Najnowsze komentarze
водопровода линий ...
Кованые навершия ht...
Готовы заказать мо...
УДК 624 https://пищевоеĐ...
Компания Буравчик ...
Więcej komentarzy
Moje miejsca

01.01.2010 23:07

Bez tytułu.

Ogólnie wpis będzie o nocy sylwestrowej, nie miejcie mi tego za złe.

Na początku - witam w 2010!


No to tak, był sobie sylwester. Mam nadzieję, że spędziliście go w dobrej atmosferze. I z rana wszystko było ok xD Przejdźmy jednak do mojego imprezu.
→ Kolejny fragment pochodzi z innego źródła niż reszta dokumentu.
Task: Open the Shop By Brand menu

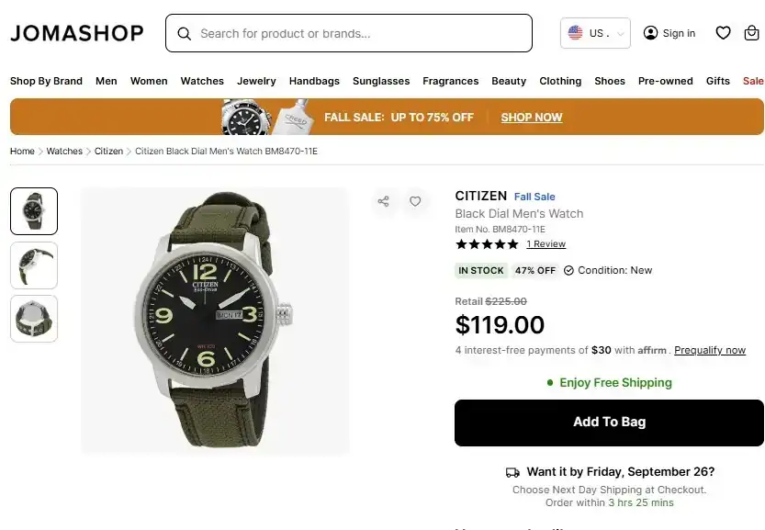Action: (x=46, y=81)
Nie będę mówił gdzie, jak i z kim, bo nie za bardzo się komukolwiek przyda.
Ogólnie bezapelacyjnym plusem spota było poznanie brata w wierze (GSX-R <3) - Speedie'go. I wspólna niechęć do Yamahy :D Stwierdziliśmy, że GSX-R i Ninja są lepsze, gdyż mają dość spory staż w pojęciu kultu. I Yamaha nie ma raczej wielu sukcesów w TT. I ogólnie "ałydydydydydydy k***a!", jak to zasłyszałem. :> Ano, i nie próbujcie mieszać antybiotyków z alkoholem, bo wtedy do akcji wkraczają konwulsje a'la TPN25...
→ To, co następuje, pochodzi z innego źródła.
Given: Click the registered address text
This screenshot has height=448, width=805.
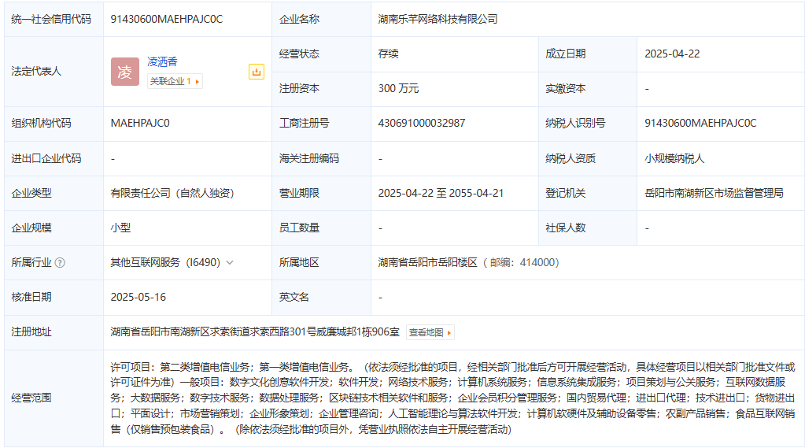Looking at the screenshot, I should (255, 332).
Koniec imprezy był typowy - słuchawki zawsze muszą być pod ręką, żeby przywrócić normę muzyczną. Oczywiście zawsze muszą się znaleźć jakieś potuleńce, które zachęcą do rozmyślań, i tak oto doszedłem do wniosku, że jak na chwilę obecną to bardziej prawdopodobne, że jako towarzysz, wypełnienie duszy jest mi pisany motocykl, a nie jakaś niewiasta. No cóż. Bywa. Tak oto dziś przypomniałem sobie wpis o Tourist Trophy... I przypomniałem sobie w środku zimy, co tak na prawdę mogę kochać/ubóstwiać/faworyzować/jak kto woli. I cytat z komentarza, napędzający do życia:

  "Nie słuchaj tych co Ci tu piszą ze masz za mocne marzenia,sami już są za starzy i pewnie brak im odwagi."

Dokładnie...

 

I druga strona medalu (czyt. imprezy)

Zastanawia mnie, czy to tylko alkohol pomaga w "tymczasowym" swataniu, czy też ma w tym jakikolwiek udział ludzka głupota?

"Trwa pościg
Za kasą, pozycją, dupami
Gdzie ludzie rozminęli się z wartościami
Tego nie wiem, ale
Spróbuj dać im palec
Kto jest kto przekonasz się doskonale"

PFK "Rób co chcesz..."

Tak, po tego typu imprezach staję się nadto arogancki i wredny wobec otoczenia. Cóż...

Komentarze : 2
2010-01-02 23:12:50 Odważny

Mała poprawka to wszystko miało miejsce w 2009r :D aby nikt się nie czepiał

2010-01-02 23:11:36 Odważny

Fajny wpis ;) lecz nie mogę się z Tobą zgodzić że Yamaha jest do dupy :P Nie tylko dlatego że urzekła mnie FZRka ;D spróbuj podważyć moje dowody :PP
1. Rossi na Yamasze zdobył 9 tytuł mistrza świata w MotoGP
2.Crutchlow również na Yamasze zwyciężył w World Supersport
3. Spies nadal na niezwyciężonej Yamasze zdobył mistrzostwo w World Superbike
I to wszystko w tym roku :P Więc nadal twierdzisz ze Yamaha jest do dupy ? :PP
PS. Wybaczcie jakie kolwiek błędy w nazwiskach późna pora pisze z głowy i w jak wielkim zburzeniu :D :P
Pozdrawiam i zobaczymy Juno kto pierwszy kupi następce etki :P taki mały konkurs :D głosy mile widziane heh.